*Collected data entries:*
================================
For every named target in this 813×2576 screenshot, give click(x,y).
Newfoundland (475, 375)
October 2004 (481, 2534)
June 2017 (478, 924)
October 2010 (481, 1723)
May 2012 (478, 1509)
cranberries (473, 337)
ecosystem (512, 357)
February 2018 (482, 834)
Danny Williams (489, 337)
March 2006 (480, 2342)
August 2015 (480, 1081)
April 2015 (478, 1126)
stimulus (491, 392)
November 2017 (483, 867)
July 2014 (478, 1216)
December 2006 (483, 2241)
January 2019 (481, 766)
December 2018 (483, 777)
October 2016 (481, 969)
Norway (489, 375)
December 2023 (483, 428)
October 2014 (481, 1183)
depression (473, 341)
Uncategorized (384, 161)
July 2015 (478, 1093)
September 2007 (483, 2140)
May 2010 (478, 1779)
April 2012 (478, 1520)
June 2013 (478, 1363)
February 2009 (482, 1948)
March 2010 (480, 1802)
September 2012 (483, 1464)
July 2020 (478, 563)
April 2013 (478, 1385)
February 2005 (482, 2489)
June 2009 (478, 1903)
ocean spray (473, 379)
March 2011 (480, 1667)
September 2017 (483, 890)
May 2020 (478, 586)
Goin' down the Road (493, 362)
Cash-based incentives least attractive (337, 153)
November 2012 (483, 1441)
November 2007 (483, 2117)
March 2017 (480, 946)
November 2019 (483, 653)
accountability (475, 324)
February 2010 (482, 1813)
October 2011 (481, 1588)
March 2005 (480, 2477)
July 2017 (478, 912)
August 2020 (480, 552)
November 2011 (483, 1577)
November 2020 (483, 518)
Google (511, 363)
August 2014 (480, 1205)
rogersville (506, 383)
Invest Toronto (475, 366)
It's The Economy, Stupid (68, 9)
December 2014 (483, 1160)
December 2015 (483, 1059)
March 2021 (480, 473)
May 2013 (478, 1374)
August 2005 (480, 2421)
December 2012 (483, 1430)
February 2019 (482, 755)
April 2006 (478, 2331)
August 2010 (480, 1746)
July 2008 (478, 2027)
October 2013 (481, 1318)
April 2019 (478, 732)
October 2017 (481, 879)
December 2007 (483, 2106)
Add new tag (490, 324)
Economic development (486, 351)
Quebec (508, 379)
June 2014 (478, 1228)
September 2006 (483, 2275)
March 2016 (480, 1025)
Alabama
================================
*WORK TASK:*
The records above need to be transcribed in full. Keep every character unchanged.

*PROBLEM SOLUTION:*
For every named target in this 813×2576 screenshot, give click(x,y).
Newfoundland (475, 375)
October 2004 (481, 2534)
June 2017 (478, 924)
October 2010 (481, 1723)
May 2012 (478, 1509)
cranberries (473, 337)
ecosystem (512, 357)
February 2018 (482, 834)
Danny Williams (489, 337)
March 2006 (480, 2342)
August 2015 (480, 1081)
April 2015 (478, 1126)
stimulus (491, 392)
November 2017 (483, 867)
July 2014 (478, 1216)
December 2006 (483, 2241)
January 2019 (481, 766)
December 2018 (483, 777)
October 2016 (481, 969)
Norway (489, 375)
December 2023 (483, 428)
October 2014 (481, 1183)
depression (473, 341)
Uncategorized (384, 161)
July 2015 (478, 1093)
September 2007 (483, 2140)
May 2010 (478, 1779)
April 2012 (478, 1520)
June 2013 (478, 1363)
February 2009 (482, 1948)
March 2010 (480, 1802)
September 2012 (483, 1464)
July 2020 (478, 563)
April 2013 (478, 1385)
February 2005 (482, 2489)
June 2009 (478, 1903)
ocean spray (473, 379)
March 2011 (480, 1667)
September 2017 (483, 890)
May 2020 (478, 586)
Goin' down the Road (493, 362)
Cash-based incentives least attractive (337, 153)
November 2012 (483, 1441)
November 2007 (483, 2117)
March 2017 (480, 946)
November 2019 (483, 653)
accountability (475, 324)
February 2010 (482, 1813)
October 2011 (481, 1588)
March 2005 (480, 2477)
July 2017 (478, 912)
August 2020 (480, 552)
November 2011 (483, 1577)
November 2020 (483, 518)
Google (511, 363)
August 2014 (480, 1205)
rogersville (506, 383)
Invest Toronto (475, 366)
It's The Economy, Stupid (68, 9)
December 2014 (483, 1160)
December 2015 (483, 1059)
March 2021 (480, 473)
May 2013 (478, 1374)
August 2005 (480, 2421)
December 2012 (483, 1430)
February 2019 (482, 755)
April 2006 (478, 2331)
August 2010 (480, 1746)
July 2008 (478, 2027)
October 2013 (481, 1318)
April 2019 (478, 732)
October 2017 (481, 879)
December 2007 (483, 2106)
Add new tag (490, 324)
Economic development (486, 351)
Quebec (508, 379)
June 2014 (478, 1228)
September 2006 (483, 2275)
March 2016 (480, 1025)
Alabama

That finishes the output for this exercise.